Records
▽

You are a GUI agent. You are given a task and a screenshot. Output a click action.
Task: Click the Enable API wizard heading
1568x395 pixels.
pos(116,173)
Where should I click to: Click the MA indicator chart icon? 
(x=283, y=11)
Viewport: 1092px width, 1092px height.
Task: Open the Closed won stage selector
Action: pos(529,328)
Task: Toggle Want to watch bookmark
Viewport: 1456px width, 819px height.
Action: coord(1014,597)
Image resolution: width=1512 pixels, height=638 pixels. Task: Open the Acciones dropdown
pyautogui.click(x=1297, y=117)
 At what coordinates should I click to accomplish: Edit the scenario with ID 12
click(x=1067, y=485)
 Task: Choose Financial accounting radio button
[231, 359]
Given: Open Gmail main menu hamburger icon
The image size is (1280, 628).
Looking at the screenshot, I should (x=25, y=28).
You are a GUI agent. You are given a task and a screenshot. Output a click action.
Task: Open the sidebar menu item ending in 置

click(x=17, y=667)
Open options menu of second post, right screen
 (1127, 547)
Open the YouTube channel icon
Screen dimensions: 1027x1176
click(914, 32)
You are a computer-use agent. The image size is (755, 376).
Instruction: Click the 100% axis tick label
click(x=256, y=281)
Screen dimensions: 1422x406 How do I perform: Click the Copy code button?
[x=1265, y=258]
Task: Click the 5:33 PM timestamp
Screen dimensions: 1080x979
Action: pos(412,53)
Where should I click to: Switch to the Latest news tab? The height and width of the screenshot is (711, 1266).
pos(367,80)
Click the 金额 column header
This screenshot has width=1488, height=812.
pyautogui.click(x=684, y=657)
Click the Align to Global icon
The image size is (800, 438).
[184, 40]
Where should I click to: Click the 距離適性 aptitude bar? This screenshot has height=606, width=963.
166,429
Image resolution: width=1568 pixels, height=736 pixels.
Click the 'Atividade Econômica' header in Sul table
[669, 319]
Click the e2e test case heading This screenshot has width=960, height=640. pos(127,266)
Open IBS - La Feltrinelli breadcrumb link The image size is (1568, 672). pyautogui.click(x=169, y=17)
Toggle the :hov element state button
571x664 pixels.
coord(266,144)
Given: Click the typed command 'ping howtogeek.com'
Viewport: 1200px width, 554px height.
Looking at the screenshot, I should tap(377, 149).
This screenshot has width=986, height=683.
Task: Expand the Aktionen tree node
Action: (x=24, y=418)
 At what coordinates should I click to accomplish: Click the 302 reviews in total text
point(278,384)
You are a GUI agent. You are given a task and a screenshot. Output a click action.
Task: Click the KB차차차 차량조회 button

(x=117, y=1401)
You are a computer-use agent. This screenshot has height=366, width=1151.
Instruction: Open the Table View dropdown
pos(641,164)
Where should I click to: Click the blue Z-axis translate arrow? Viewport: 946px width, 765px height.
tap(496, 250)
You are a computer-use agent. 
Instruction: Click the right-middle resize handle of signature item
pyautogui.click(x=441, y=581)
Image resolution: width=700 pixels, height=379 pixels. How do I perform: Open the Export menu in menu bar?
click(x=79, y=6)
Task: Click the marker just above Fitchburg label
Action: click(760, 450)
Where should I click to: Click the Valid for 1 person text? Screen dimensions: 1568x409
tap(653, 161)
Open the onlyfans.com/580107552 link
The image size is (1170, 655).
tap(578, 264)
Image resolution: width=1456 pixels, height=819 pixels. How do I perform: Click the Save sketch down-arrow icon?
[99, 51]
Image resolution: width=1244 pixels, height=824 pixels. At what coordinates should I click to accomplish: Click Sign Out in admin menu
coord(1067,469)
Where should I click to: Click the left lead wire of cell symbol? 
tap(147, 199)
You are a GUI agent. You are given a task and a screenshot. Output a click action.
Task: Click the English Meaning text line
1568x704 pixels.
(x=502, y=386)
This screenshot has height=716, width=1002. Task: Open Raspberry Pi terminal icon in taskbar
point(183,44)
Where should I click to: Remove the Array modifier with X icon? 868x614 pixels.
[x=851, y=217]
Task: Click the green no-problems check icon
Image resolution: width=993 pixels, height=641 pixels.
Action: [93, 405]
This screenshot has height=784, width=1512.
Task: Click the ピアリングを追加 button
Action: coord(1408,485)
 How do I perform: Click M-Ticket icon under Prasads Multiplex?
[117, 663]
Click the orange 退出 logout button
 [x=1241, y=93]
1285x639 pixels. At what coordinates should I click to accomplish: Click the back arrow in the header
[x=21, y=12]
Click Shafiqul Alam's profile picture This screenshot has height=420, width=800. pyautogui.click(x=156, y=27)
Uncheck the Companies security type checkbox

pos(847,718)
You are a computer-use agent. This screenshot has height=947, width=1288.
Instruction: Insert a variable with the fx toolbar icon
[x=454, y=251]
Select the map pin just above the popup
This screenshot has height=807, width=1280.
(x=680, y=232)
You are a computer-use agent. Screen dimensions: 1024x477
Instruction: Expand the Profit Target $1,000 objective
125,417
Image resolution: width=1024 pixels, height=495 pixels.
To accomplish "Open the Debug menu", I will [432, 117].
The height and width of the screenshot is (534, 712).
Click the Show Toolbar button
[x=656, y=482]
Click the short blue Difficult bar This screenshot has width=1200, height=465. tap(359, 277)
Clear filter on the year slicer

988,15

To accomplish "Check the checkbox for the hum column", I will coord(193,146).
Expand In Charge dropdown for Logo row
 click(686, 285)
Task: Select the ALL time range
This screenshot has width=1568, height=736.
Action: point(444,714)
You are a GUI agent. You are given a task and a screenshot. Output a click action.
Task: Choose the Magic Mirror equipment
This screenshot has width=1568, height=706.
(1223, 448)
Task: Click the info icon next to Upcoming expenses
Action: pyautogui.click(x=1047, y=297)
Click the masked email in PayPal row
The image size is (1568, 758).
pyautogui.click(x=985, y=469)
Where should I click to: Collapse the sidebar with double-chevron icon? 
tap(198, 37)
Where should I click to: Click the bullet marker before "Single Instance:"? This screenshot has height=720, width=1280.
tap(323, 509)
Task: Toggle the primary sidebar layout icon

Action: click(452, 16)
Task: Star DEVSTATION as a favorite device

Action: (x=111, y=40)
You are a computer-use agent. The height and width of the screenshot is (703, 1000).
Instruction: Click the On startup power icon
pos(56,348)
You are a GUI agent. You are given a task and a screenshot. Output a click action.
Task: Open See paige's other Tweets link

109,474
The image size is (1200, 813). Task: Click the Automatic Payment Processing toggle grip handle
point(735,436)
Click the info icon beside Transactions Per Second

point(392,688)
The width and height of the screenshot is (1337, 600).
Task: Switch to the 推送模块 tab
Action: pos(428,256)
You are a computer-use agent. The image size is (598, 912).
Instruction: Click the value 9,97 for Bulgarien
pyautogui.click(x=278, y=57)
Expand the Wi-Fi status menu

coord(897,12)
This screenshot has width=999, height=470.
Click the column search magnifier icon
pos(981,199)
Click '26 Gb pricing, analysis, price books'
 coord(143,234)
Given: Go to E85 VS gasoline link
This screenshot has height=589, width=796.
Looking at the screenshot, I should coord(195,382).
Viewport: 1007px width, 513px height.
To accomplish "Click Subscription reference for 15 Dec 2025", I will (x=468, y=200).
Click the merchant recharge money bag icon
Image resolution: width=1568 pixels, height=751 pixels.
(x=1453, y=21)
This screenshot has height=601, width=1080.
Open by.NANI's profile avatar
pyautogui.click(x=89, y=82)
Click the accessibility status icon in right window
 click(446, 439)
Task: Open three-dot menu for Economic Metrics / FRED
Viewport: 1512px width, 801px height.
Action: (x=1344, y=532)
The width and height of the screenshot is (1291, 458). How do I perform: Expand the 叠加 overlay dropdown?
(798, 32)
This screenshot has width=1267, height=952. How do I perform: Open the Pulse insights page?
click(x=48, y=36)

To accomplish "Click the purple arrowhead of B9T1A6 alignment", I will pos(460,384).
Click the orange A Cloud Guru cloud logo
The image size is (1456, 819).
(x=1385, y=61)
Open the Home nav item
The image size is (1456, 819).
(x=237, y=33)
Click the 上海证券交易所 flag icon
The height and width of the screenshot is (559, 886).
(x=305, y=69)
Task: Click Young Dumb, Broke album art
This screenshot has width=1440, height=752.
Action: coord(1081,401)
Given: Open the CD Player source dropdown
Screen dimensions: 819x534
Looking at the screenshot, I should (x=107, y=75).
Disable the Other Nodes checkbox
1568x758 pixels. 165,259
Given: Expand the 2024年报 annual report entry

△

**Required task**: Copy out, unchanged, the lines of the listing starting with the line that contains "Where should I click to: Collapse" and going on through the line that contains "point(735,436)", with both of those lines included.

**Exercise result**:
Where should I click to: Collapse the sidebar with double-chevron icon? 
tap(198, 37)
Where should I click to: Click the bullet marker before "Single Instance:"? This screenshot has height=720, width=1280.
tap(323, 509)
Task: Toggle the primary sidebar layout icon

Action: click(452, 16)
Task: Star DEVSTATION as a favorite device

Action: (x=111, y=40)
You are a computer-use agent. The height and width of the screenshot is (703, 1000).
Instruction: Click the On startup power icon
pos(56,348)
You are a GUI agent. You are given a task and a screenshot. Output a click action.
Task: Open See paige's other Tweets link

109,474
The image size is (1200, 813). Task: Click the Automatic Payment Processing toggle grip handle
point(735,436)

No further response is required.